Neither funny nor clever, Sick of Myself is effectively a gross-out freak show

An already unhealthy, competitive relationship takes a brutal turn in Sick of Myself as its narcissistic protagonist subjects herself to worse and worse ordeals for attention and sympathy. It’s desperate to outdo other films in terms of sheer nastiness, writes Lillian Crawford, yet fails to realise that it is neither funny nor clever.

In 2021 a Norwegian film called The Worst Person in the World premiered in competition at the Cannes Film Festival. Renate Reinsve won Best Actress for her performance as Julie in the film, and it went on to receive nominations at the 94th Academy Awards for Best International Feature Film and Best Original Screenplay. It had huge success, rapidly increasing the profile of its director Joachim Trier.

In 2022 a Norwegian film called Sick of Myself premiered in the Un Certain Regard section of the Cannes Film Festival. The film, directed by Kristoffer Borgli, has at every turn in its release been compared to The Worst Person in the World, thanks to its Oslo setting and some shared production credits. But there’s something more wryly amusing about the proximity of these two films, and it really comes down to the fact that Trier’s film is a masterpiece, and Borgli’s is not.

Signe (Kristine Kujath Thorp) starts off fawning for attention from her boyfriend Thomas (Eirik Sæther), an artist whose career is starting to take off, much to her chagrin. Her compulsive lies escalate to the point of convincing others that she has increasingly severe medical ailments, from a missing toe to a deadly nut allergy. Then she stumbles upon an article about a Russian anti-anxiety medicine called Lidexol which has horrifying dermatological side effects and acquires some through her drug dealer.

It is difficult to watch someone this disgustingly amoral. Of course, it can be interesting to see ‘unlikeable women’ in films, but there’s something amiss in Sick of Myself. It starts off shocking, with Signe entangled in an incident involving a woman being bitten by a dog and covering her with blood, relishing the attention it brings her. Then it becomes downright farcical, using her facial scarring and hair loss to attract news attention and launch a career as a model. There is no arc for this character, just an unthinkingly straight downward line.

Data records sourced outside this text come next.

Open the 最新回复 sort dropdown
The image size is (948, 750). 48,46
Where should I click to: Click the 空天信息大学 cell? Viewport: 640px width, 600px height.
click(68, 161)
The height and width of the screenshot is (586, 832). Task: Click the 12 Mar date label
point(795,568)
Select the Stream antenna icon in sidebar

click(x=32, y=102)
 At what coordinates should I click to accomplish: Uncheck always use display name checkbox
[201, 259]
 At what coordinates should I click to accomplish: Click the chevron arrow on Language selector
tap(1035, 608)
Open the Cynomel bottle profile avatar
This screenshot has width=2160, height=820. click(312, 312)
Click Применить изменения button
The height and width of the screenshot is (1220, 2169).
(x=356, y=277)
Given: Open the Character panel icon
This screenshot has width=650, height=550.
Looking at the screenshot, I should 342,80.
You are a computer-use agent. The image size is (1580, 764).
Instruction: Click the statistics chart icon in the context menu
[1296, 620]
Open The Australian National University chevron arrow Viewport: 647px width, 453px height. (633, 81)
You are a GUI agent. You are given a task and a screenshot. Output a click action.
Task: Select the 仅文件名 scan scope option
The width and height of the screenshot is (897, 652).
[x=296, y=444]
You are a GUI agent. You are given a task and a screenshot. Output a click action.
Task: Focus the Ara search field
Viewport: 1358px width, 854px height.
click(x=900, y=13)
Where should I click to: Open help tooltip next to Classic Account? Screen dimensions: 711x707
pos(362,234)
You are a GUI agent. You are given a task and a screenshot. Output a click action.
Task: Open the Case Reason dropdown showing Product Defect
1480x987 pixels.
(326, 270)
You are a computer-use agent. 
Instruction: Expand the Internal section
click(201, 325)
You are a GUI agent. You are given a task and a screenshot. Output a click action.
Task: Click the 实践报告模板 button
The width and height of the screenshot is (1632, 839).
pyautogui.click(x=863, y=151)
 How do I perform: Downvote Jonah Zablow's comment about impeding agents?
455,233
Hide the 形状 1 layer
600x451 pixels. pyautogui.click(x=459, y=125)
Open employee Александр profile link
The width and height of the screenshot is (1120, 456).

Sick of Myself is effectively the sort of teenage-boy gross-out ‘satire’ that Julie’s boyfriend Aksel (Anders Danielsen Lie) turns into comics in The Worst Person in the World. It is about an utterly contemptible individual, a narcissistic attention-seeker with absolutely no redeeming qualities. She is the butt of the film’s joke, its only punching bag, upon whose interminable spiral our pleasures of spectatorship rest. Where the title of Trier’s film is an ironic self-effacing statement, here the nastiness of Signe is taken to such an extreme that it pushes the limits of plausibility.

Of course, Borgli finds this all very funny. But the blackness of the humour renders it unintelligent, as base and shallow as the vomit-splattered comedies of Ruben Östlund. Indeed, Sick of Myself feels like recent Scandinavian festival darlings processed through an Instagram filter, clawing like Signe herself for a scrap of the acclaim those other films have received. It is a film so desperate to outdo those other films in terms of sheer nastiness, yet fails to realise that it is neither funny nor clever.

There are gestures towards some interesting reason behind Signe’s behaviour. When she is fucked by Thomas after being discharged from hospital, still bandaged, they fantasise about Signe’s funeral filled with hundreds of mourners, his thrusts mirroring the toll of church bells. Borgli comes close to interrogating Signe’s psyche here, but then pushes her back with a look of disgust to mock her again.

Sick of Myself is effectively a freak show, bordering on misogynistic, and certainly ableist—an extended farcical sequence involving a blind PA struggling to get a glass of water is particularly distasteful. Where at the end of The Worst Person in the World one is left with a sense of maturation, Sick of Myself can still be seen playing in the dirt.